Smart And Neuromorfic Biointerfacing Systems - [ Biomaterials and Biotechnologies for drug delivery and tissue engineering ]

This activity is aimed at developing applications of interest in the field of Biotechnology and related multifunctional biomaterials, which are also suitable for the development of bioelectronic devices and sensors. Research activities in Biotechnology focus on two application areas: drug delivery and tissue engineering.

The first research activity involves the development of intelligent systems for topical therapy based on biomaterials that serve as carriers for the targeted delivery of drugs. These systems consist of micro-nano capsules with a core containing the drug and a shell designed for controlled release. The release can occur in response to physiological stimuli (such as changes in pH, temperature, or biochemical composition) or be activated by external stimuli (such as light, microwaves, ultrasound, or electromagnetic fields). The used materials include natural biopolymers (such as silk proteins) and synthetic ones (such as polymeric polyelectrolytes multilayered films), engineered to maximize both the efficiency of transport to the target site and drug release via external stimuli or by degradation mechanisms of the shell over desired time scales. In specific applications, such as integration with prostheses or post-operative pain therapy, microchambers fixed on rigid supports are used, being electrically activated for drug release. Currently, research focuses on controlled release mechanisms from biopolymeric containers and the potential benefits of biosystems studied in yeast models for neurodegenerative diseases.

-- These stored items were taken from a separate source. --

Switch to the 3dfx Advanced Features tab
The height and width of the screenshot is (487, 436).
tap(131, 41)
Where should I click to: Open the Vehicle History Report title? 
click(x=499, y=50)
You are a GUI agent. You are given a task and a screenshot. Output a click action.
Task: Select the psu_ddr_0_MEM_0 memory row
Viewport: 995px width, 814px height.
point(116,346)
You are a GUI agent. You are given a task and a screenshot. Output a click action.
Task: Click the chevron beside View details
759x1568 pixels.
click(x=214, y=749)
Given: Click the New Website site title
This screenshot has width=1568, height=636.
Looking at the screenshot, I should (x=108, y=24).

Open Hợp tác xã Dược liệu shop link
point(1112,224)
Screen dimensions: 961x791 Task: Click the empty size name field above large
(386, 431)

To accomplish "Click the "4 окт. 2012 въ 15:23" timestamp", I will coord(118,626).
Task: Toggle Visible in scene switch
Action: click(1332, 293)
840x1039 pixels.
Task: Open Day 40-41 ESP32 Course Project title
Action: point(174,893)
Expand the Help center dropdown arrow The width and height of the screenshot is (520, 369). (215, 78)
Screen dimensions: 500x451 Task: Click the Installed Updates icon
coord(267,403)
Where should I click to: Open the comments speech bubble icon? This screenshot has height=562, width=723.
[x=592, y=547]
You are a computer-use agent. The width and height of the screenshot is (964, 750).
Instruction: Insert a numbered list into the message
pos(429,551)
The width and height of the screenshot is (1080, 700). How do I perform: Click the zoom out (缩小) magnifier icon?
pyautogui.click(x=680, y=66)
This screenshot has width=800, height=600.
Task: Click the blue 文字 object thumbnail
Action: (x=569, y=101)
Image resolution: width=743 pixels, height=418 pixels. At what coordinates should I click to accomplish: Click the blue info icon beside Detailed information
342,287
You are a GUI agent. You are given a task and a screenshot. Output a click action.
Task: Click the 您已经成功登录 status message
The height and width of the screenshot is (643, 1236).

Tissue engineering applications focus on developing scaffolds made of biopolymers loaded with calcium salts to promote bone growth after implantation. We study fabrication methods and synthesis strategies for composites based on natural biopolymers and biocompatible additives to obtain the desired structures, designed to mimic the characteristics of the tissue being replicated (e.g., porosity and resilience in a hostile environment, as in the case of bones). At the same time, we explore 3D printing of existing materials and/or materials we design and produce, suitable for prosthetics or, more generally, for implantation in living organisms.

Within this research line, we also employ prototyping and industrial-scale up methods, developing materials using "green" approaches in compliance with sustainability principles. We aim for multifunctionality to enable versatile applications across different fields, following the principles of the circular economy.